Imran Rafiq, who attended the scene to give first aid until paramedics arrived to help hammer attack victim Samera Suleman
A hero shop worker has told how sick passers-by took pictures of a woman left lying in a pool of blood following a vicious hammer attack by an obsessed Poundland colleague.
Imran Rafiq rushed to the aid of Samera Suleman, 32, after she was battered around the head by crazed Zeeyarat Khan, 27, outside the store in Small Heath.
As the attacker fled the scene Mr Rafiq worked to save the victim while he waited for paramedics to arrive - but passers-by took pictures on phones.
Khan, of no fixed address, was jailed for 18 years at Birmingham Crown Court this week after admitting the attempted murder of his former Poundland colleague.
Mr Imran, 31, was working at neighbouring shop B&M Bargains as a customer services supervisor when he heard the commotion.
"I heard what was happening and I ran downstairs as I have first aid training," he said.
"A large crowd had gathered around her. I told people to give her some space.
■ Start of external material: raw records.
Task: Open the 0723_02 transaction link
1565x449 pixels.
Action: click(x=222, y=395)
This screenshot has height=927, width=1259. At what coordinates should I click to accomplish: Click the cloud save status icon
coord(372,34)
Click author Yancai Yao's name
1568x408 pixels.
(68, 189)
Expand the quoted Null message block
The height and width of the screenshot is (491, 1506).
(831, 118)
"People were taking photos of her which I thought was quite disgusting.
Zeeyarat Khan (pictured) attacked Samera Suleman outside Poundland’s St Andrews Retail Park branch in Small Heath
"There was blood all over the floor, and I went and got the first aid kit from the shop. She was really dazed and slipping in and out of consciousness.
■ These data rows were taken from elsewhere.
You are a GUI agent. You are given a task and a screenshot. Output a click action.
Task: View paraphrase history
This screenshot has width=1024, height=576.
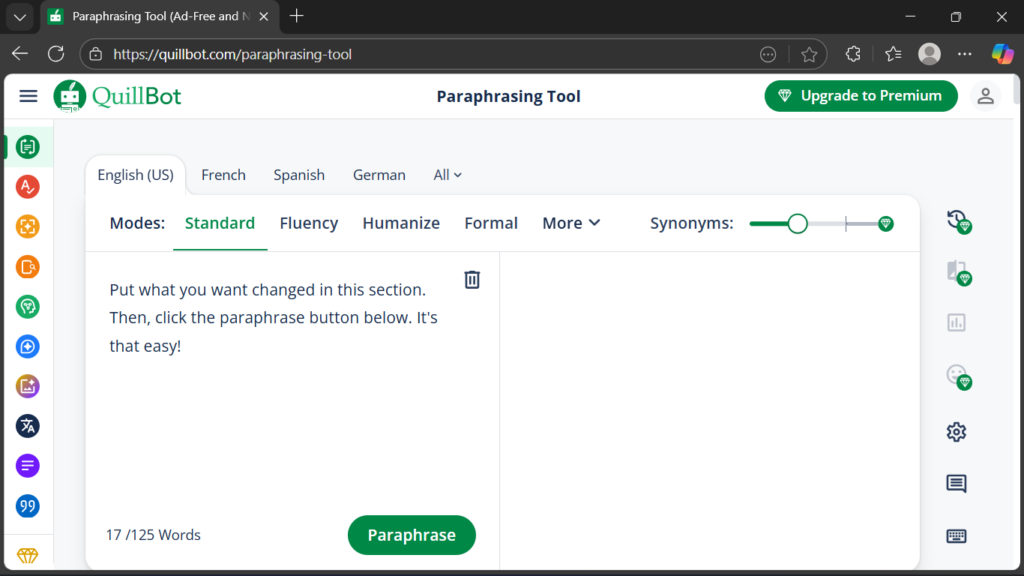tap(957, 222)
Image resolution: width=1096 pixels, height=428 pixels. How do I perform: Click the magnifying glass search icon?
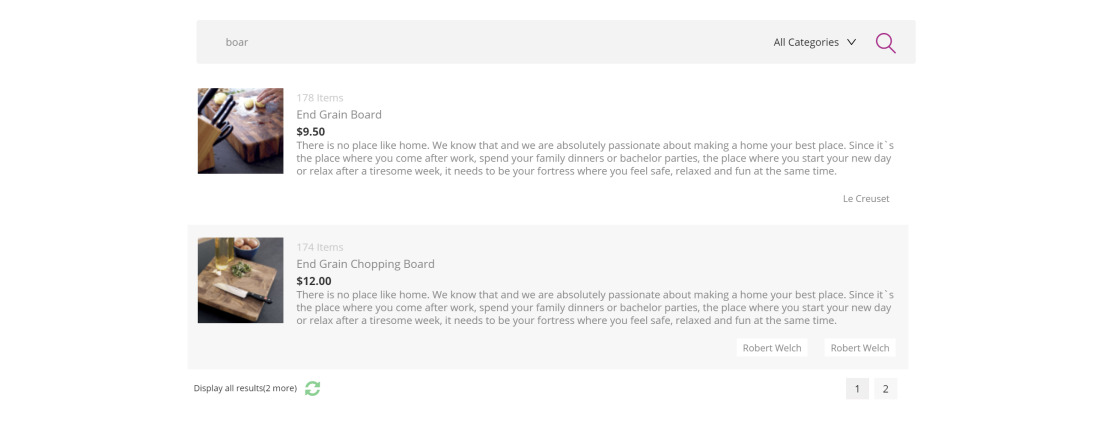pos(885,43)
"She told me her arm was going numb, so I told her to keep moving her fingers. I just kept talking to her, and tried to control the bleeding.
"The worst thing was she kept saying 'my son, my son'.
"Waiting for the paramedics wasn't long, but it seemed like forever at the time."
Thug Khan had launched the attack on Ms Suleman in front of horrified shoppers, after she had spurned his advances. He grabbed a hammer from the shop aisle as the victim arrived to quit her job - unable to deal with his repeated threats to kill her.
The single mum was left with a brain injury after the horrific ordeal and is still receiving counselling.
"I think it is disgusting what he did. No one deserves to be treated like that," added Mr Imran, from Wednesbury.
"There were children around, and he did it in front of them. It was scary, and a lot of the staff were very shaken up.
"I didn't have time to panic. But having training and dealing with the real thing is very different."